To date, the NAIC has not yet responded to a Feb. 28 letter to the NAIC from Rep. Royce, a senior member of the House Financial Services Committee who asked the NAIC to precisely define what it is and how it is governed. Royce has been a longtime champion of an optional federal charter for insurers. It is expected to soon.

Royce will appear at the Networks Financial Institute's insurance reform summit entitled, "An Era of Enhanced Federal Scrutiny March 21.

Royce said he was asking for the information "as a means of reconciling the NAIC's own inherently inconsistent statements about itself."

After the NAIC conference in New Orleans earlier this month concluded the first week in March, NAIC CEO Dr. Terri Vaughan noted that everyone had been busy with the intensive tri-annual meeting and work had not yet begun to respond. However, a draft has said to have been completed.

The Royce letter was addressed to Kevin McCarty, Florida insurance commissioner and president of the NAIC, and Vaughan. Recent inquiries on the status of a response were not immediately answered.

The letter was prompted by the NAIC's decision Dec. 19, 2011 to have its membership approve the change in designation in a conference call of all commissioners.

In his letter, Royce told the NAIC officials he "would appreciate your prompt attention to this matter and a substantive written reply."

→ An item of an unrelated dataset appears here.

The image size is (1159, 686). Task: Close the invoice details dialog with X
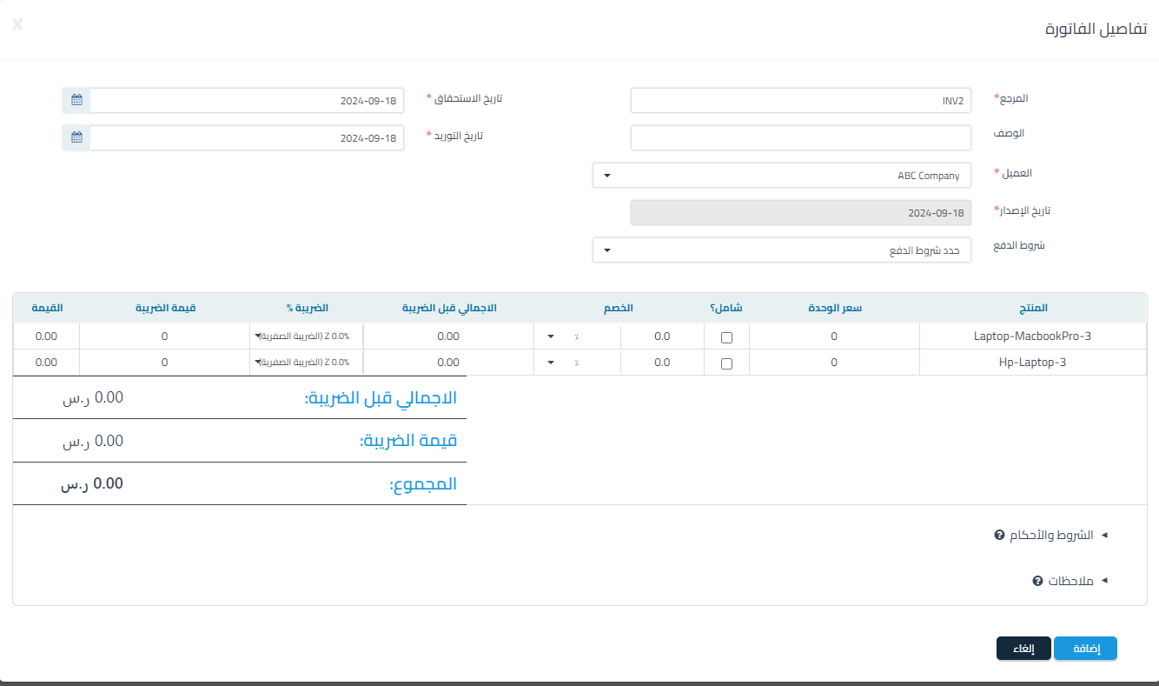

Although hitting 'Send' on the NAIC's 2011 annual report, "The Home of Insurance Regulation," where analogies to parts of a house, including to the wiring and plumbing, are made with respect to insurance regulation might do the trick in some cases, it won't for Royce. The question is more politically fraught due to the relationship between the NAIC and federal entities at a time of flux in the international and federal insurance supervisory arenas.

The decision to change the NAIC's description to "standard-setter" had been in the works for awhile, but was made public soon after a hearing on insurance modernization and regulation convened by the Treasury Department's Federal Insurance Office (FIO) where a panel member testifying referred to the NAIC as a "trade group," which Connecticut Insurance Commissioner Tom Leonardi countered.

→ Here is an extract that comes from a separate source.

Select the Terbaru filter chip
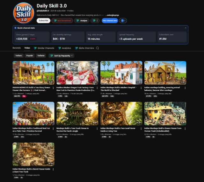Viewport: 204px width, 182px height. point(19,55)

"It appears, when it suits its purposes, the NAIC fends off questions about its accountability and transparency by arguing that it is 'a private group' that 'does not have any regulatory authority,'" Royce stated in his letter.

But the NAIC's annual report's home analogy might be instructive. "Just as a thermostat regulates a home's heating and cooling system, insurance regulators recognize the importance of monitoring companies' conduct in a more uniform manner," the NAIC states in the market regulation portion of its annual report.

In the government relations section, state-based insurance regulation is seemingly compared to the foundation of a house: "When strong winds blow, the very foundation of a home is tested. No storm has challenged the strength of our regulatory framework in recent years as much as the financial crisis that peaked in the fall of 2008. While state-based insurance regulation protected the insurance markets from the worst damage, state regulators are making proactive changes to better monitor financial markets, address the insurance industry's exposure to other economic sector vulnerabilities and ensure that sound regulation will support the insurance industry in the United States and abroad going forward," the report states.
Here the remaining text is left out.